Secondo il testo sui tagli alla ricerca negli Stati Uniti, per quale motivo la Columbia University ha dovuto rivedere le proprie politiche interne?

== BLOCCO DI TESTO

Un Paese, sino ad oggi faro per l’innovazione e la ricerca scientifica, rischia di perdere risorse, non soltanto economiche, ma professionisti di rilevanza mondiale, e programmi importanti, per obiettivi economici incomprensibili ai nostri occhi. Sino a che punto è possibile tollerare?
Cristina Rollando
17-10-2025
Uno degli aspetti più controversi del governo di Trump è il rapporto con le Università e le decisioni, alquanto preoccupanti, di tagliare le risorse ai Centro di Ricerca, fiore all’occhiello degli USA da sempre. L’ostilità verso la ricerca scientifica e accademica (tagli, sospetti di antisemitismo, restrizioni sui visti) rappresenta non soltanto un attacco alla libertà di pensiero e di studio, ma un rischio enorme per una Nazione che è sempre stata il faro assoluto nella ricerca scientifica. Molti sono i centri di ricerca a rischio. Un’analisi della rivista scientifica Nature svela ora i primi dati sulla fuga di cervelli già iniziata dagli Stati Uniti: il 32% dei ricercatori sta cercando di lasciare l’America.
Un articolo pubblicato sul sito scientifico scienze.com di aprile 2025, rivela che un gruppo di oltre 1.900 scienziati statunitensi ha deciso di rompere il silenzio, rivolgendosi direttamente al popolo americano con un appello urgente. In una lettera aperta i ricercatori – membri delle prestigiose Accademie Nazionali delle Scienze, dell’Ingegneria e della Medicina – denunciano con forza quello che definiscono un attacco sistematico e pericoloso alla scienza e alle sue istituzioni, messo in atto dall’attuale amministrazione. Nella lettera viene riportato che da gennaio 2025 il governo ha messo sistematicamente in discussione l’autonomia scientifica attraverso la limitazione all’accesso alle informazioni, la minaccia di tagli fondi e il licenziamento di esperti. Inoltre sono più di 50 gli Istituti e le Università che hanno ricevuto pressione per modificare i programmi accademici. Un esempio conosciuto è quello della Columbia University, costretta a rivedere le proprie politiche interne per evitare la sospensione di fondi federali.

====
== VOCI FORNITE

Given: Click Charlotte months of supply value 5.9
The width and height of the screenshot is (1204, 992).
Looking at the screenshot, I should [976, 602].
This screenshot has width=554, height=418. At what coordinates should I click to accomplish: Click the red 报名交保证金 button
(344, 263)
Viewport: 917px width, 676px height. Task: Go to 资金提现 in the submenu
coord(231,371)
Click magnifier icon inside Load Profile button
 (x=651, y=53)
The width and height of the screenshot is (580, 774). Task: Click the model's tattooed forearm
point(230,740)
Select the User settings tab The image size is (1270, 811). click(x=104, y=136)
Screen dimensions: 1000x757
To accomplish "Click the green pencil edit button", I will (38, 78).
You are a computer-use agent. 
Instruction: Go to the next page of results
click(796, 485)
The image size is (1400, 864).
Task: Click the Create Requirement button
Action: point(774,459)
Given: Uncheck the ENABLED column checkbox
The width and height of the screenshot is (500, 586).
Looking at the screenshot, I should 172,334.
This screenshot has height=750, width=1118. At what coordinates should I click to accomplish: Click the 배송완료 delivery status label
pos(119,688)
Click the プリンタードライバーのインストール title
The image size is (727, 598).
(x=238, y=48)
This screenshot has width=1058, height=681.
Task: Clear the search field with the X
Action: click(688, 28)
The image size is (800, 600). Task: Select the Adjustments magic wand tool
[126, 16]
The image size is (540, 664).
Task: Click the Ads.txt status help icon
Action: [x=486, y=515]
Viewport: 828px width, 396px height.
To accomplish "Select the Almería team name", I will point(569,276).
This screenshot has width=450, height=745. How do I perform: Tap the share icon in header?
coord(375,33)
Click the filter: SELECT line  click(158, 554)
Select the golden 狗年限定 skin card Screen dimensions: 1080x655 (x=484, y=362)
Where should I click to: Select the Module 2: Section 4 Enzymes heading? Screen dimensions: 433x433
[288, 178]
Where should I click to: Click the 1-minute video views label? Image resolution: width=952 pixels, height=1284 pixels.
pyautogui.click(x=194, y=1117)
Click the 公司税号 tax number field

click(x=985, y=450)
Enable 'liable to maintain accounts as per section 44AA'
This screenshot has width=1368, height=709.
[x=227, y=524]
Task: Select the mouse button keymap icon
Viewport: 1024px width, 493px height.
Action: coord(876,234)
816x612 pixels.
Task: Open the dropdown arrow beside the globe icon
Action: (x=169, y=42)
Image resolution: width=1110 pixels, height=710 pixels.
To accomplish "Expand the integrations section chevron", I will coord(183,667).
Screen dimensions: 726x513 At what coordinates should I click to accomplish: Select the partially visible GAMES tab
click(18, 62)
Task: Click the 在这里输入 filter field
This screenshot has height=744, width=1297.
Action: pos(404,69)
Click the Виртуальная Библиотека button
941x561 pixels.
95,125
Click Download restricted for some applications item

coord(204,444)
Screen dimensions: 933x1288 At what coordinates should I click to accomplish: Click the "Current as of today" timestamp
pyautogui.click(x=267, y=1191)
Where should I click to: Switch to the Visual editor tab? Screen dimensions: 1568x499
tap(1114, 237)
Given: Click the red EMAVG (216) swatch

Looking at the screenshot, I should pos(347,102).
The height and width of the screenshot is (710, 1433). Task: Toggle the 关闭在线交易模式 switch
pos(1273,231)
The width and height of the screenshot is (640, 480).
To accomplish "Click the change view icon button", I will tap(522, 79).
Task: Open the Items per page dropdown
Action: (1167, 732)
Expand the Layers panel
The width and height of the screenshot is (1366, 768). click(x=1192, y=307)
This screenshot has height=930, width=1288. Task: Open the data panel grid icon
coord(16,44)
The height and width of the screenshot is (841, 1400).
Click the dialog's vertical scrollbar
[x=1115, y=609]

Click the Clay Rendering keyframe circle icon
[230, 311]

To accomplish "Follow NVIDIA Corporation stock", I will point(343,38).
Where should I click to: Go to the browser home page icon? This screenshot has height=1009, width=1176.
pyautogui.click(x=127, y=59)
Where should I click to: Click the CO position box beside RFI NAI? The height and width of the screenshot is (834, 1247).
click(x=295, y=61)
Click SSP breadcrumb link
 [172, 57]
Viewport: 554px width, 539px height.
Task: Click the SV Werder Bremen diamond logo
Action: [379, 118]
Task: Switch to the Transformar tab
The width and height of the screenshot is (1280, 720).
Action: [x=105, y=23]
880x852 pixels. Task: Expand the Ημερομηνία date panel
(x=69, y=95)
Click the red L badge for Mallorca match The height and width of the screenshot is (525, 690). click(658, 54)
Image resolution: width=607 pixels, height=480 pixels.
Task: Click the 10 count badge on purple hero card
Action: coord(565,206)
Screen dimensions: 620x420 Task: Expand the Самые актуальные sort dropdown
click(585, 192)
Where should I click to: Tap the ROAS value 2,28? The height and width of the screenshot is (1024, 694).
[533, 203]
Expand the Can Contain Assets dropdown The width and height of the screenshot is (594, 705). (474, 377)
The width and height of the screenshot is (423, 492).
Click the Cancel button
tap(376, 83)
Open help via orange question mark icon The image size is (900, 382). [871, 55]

====

# RISULTATO DELL'ESERCIZIO
La Columbia University è stata costretta a rivedere le proprie politiche interne per evitare la sospensione dei fondi federali. Il testo la cita come esempio noto tra gli oltre 50 istituti e università che hanno ricevuto pressioni per modificare i programmi accademici.